Showing posts with label Awful. Show all posts
Showing posts with label Awful. Show all posts

Monday, July 19, 2010

The Day the A/C Died

I just got in from work. I cut out a little early because it's Monday. None of my stuff gets in on time so it's becoming normal for me to have to go back Monday evenings to finish my work. No big deal there. I like the privacy. I thought I'd hang out at home for a little while instead of wasting gas on a hot summer day looking at things I can't afford anyway.



When I walked into my apartment, it was like I walked into a dog pound that had just emptied all the kennels. It literally smells like poo in here. It is 100 degrees. OK, I exaggerate, really only 80. But still. It's Alabama in the middle of July. It's hot and it stinks. I get changed for the gym and cannot stop sweating and cannot figure out this horrid smell.



I had to check out what was up with the thermostat. That's when I found out it was broken.

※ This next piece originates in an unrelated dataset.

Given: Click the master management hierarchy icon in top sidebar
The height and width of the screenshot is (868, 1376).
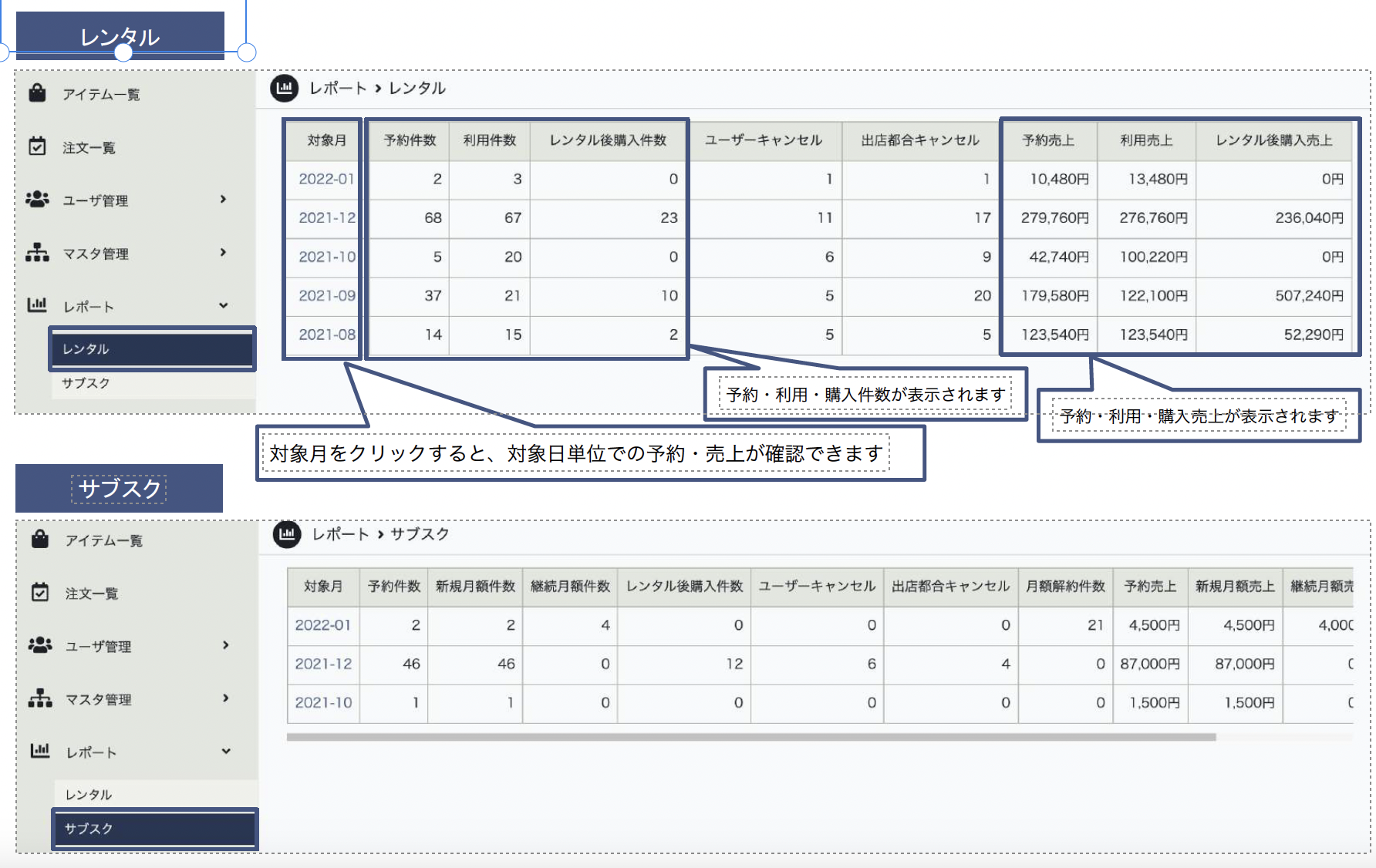Looking at the screenshot, I should click(37, 253).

I consider myself to be a neat freak. I do not like clutter. I do not like germs. I love Clorox and I love a squeaky clean shine. I love the smell of fresh things and find it much easier to relax when I'm not surrounded by clutter. That being said, I do not clean after others. I do not clean up a mess you left behind. I refuse. I don't care how tall the dishes in the sink get, I would rather buy something that doesn't require a dish for dinner than clean your dishes. Someone else's mess is not my responsibility. It pisses me off that people actually don't give a shit about this, but there are people in the world who literally think that if they loan a dish to a person, the loanee is then responsible for every dish in possession of the loaner. I live with two of them.



One of the two, in particular, amazes me. She defies the laws of science. I have never seen someone cook a meal, leave it out for five days - on the stove - without a cover, let it collect flies (yes, flies!!), then reheat it in in the microwave, then leave it in the microwave for three, THEN reheat it AGAIN, and not have one ailment from the 7 day life span of the food. She brings home a pizza, leaves it out for a week and then eats it. I'm amazed she isn't dead. I'm more amazed that she's never been deathly ill from this! Today, of all days, she left out an uncooked package of ground beef. It's next to all of her clean and dirty dishes in the sink.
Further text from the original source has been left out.